(Records from a collection)

☆ ☆ ☆ ☆ ☆ ☆ ☆

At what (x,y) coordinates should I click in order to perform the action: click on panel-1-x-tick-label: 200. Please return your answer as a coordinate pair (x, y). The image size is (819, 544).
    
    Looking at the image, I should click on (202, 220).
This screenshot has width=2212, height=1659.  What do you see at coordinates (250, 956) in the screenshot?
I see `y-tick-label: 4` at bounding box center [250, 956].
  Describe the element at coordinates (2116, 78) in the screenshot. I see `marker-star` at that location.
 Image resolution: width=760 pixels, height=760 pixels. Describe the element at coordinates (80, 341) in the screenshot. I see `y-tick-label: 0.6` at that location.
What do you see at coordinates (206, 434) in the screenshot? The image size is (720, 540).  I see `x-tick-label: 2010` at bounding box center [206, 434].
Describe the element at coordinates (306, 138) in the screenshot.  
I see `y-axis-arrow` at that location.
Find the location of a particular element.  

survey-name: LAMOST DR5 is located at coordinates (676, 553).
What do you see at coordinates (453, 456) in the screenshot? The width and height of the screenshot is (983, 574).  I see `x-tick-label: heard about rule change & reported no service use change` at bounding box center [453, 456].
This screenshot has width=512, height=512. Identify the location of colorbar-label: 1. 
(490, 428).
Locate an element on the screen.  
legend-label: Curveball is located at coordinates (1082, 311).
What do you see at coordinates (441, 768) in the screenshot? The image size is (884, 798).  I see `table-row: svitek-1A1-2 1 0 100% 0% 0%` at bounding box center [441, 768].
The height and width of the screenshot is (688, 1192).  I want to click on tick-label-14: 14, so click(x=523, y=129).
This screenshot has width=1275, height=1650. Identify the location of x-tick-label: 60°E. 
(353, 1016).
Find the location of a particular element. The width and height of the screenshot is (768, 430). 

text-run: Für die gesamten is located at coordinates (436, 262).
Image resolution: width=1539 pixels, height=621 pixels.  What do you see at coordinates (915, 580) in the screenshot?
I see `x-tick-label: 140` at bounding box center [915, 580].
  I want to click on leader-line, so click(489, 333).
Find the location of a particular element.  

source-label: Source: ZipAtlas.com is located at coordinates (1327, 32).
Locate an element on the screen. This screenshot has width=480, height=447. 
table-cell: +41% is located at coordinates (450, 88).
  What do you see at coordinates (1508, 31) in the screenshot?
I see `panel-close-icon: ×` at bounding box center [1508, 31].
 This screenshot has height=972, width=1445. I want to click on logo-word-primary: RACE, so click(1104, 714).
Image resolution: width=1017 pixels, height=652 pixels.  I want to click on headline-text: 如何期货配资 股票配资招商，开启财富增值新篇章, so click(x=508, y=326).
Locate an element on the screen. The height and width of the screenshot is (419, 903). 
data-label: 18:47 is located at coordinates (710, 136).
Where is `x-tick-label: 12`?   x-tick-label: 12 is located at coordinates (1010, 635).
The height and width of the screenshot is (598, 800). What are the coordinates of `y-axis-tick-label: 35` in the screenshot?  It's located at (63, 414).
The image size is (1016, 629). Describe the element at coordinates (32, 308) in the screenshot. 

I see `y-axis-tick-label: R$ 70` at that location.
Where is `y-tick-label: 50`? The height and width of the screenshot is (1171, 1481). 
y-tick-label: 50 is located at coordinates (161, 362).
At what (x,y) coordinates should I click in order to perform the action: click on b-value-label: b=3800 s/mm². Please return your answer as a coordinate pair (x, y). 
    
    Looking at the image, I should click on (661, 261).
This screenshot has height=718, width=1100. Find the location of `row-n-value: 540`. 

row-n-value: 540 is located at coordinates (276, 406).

☆ ☆ ☆ ☆ ☆ ☆ ☆

Rewrite the records above, substituting "Find an element on the screen" for every occurrence of "Locate an element on the screen" and leaving everything else unchanged.

At what (x,y) coordinates should I click in order to perform the action: click on panel-1-x-tick-label: 200. Please return your answer as a coordinate pair (x, y). The image size is (819, 544).
    
    Looking at the image, I should click on (202, 220).
This screenshot has width=2212, height=1659.  What do you see at coordinates (250, 956) in the screenshot?
I see `y-tick-label: 4` at bounding box center [250, 956].
  Describe the element at coordinates (2116, 78) in the screenshot. I see `marker-star` at that location.
 Image resolution: width=760 pixels, height=760 pixels. Describe the element at coordinates (80, 341) in the screenshot. I see `y-tick-label: 0.6` at that location.
What do you see at coordinates (206, 434) in the screenshot? The image size is (720, 540).  I see `x-tick-label: 2010` at bounding box center [206, 434].
Describe the element at coordinates (306, 138) in the screenshot.  
I see `y-axis-arrow` at that location.
Find the location of a particular element.  

survey-name: LAMOST DR5 is located at coordinates (676, 553).
What do you see at coordinates (453, 456) in the screenshot? The width and height of the screenshot is (983, 574).  I see `x-tick-label: heard about rule change & reported no service use change` at bounding box center [453, 456].
This screenshot has width=512, height=512. Identify the location of colorbar-label: 1. 
(490, 428).
Find an element on the screen.  
legend-label: Curveball is located at coordinates (1082, 311).
What do you see at coordinates (441, 768) in the screenshot? The image size is (884, 798).  I see `table-row: svitek-1A1-2 1 0 100% 0% 0%` at bounding box center [441, 768].
The height and width of the screenshot is (688, 1192).  I want to click on tick-label-14: 14, so click(x=523, y=129).
This screenshot has width=1275, height=1650. Identify the location of x-tick-label: 60°E. 
(353, 1016).
Find the location of a particular element. The width and height of the screenshot is (768, 430). 

text-run: Für die gesamten is located at coordinates (436, 262).
Image resolution: width=1539 pixels, height=621 pixels.  What do you see at coordinates (915, 580) in the screenshot?
I see `x-tick-label: 140` at bounding box center [915, 580].
  I want to click on leader-line, so click(489, 333).
Find the location of a particular element.  

source-label: Source: ZipAtlas.com is located at coordinates (1327, 32).
Find an element on the screen. This screenshot has width=480, height=447. 
table-cell: +41% is located at coordinates (450, 88).
  What do you see at coordinates (1508, 31) in the screenshot?
I see `panel-close-icon: ×` at bounding box center [1508, 31].
 This screenshot has height=972, width=1445. I want to click on logo-word-primary: RACE, so click(1104, 714).
Image resolution: width=1017 pixels, height=652 pixels.  I want to click on headline-text: 如何期货配资 股票配资招商，开启财富增值新篇章, so click(x=508, y=326).
Find an element on the screen. The height and width of the screenshot is (419, 903). 
data-label: 18:47 is located at coordinates (710, 136).
Where is `x-tick-label: 12`?   x-tick-label: 12 is located at coordinates (1010, 635).
The height and width of the screenshot is (598, 800). What are the coordinates of `y-axis-tick-label: 35` in the screenshot?  It's located at (63, 414).
The image size is (1016, 629). Describe the element at coordinates (32, 308) in the screenshot. 

I see `y-axis-tick-label: R$ 70` at that location.
Where is `y-tick-label: 50`? The height and width of the screenshot is (1171, 1481). 
y-tick-label: 50 is located at coordinates (161, 362).
At what (x,y) coordinates should I click in order to perform the action: click on b-value-label: b=3800 s/mm². Please return your answer as a coordinate pair (x, y). 
    
    Looking at the image, I should click on (661, 261).
This screenshot has height=718, width=1100. Find the location of `row-n-value: 540`. 

row-n-value: 540 is located at coordinates (276, 406).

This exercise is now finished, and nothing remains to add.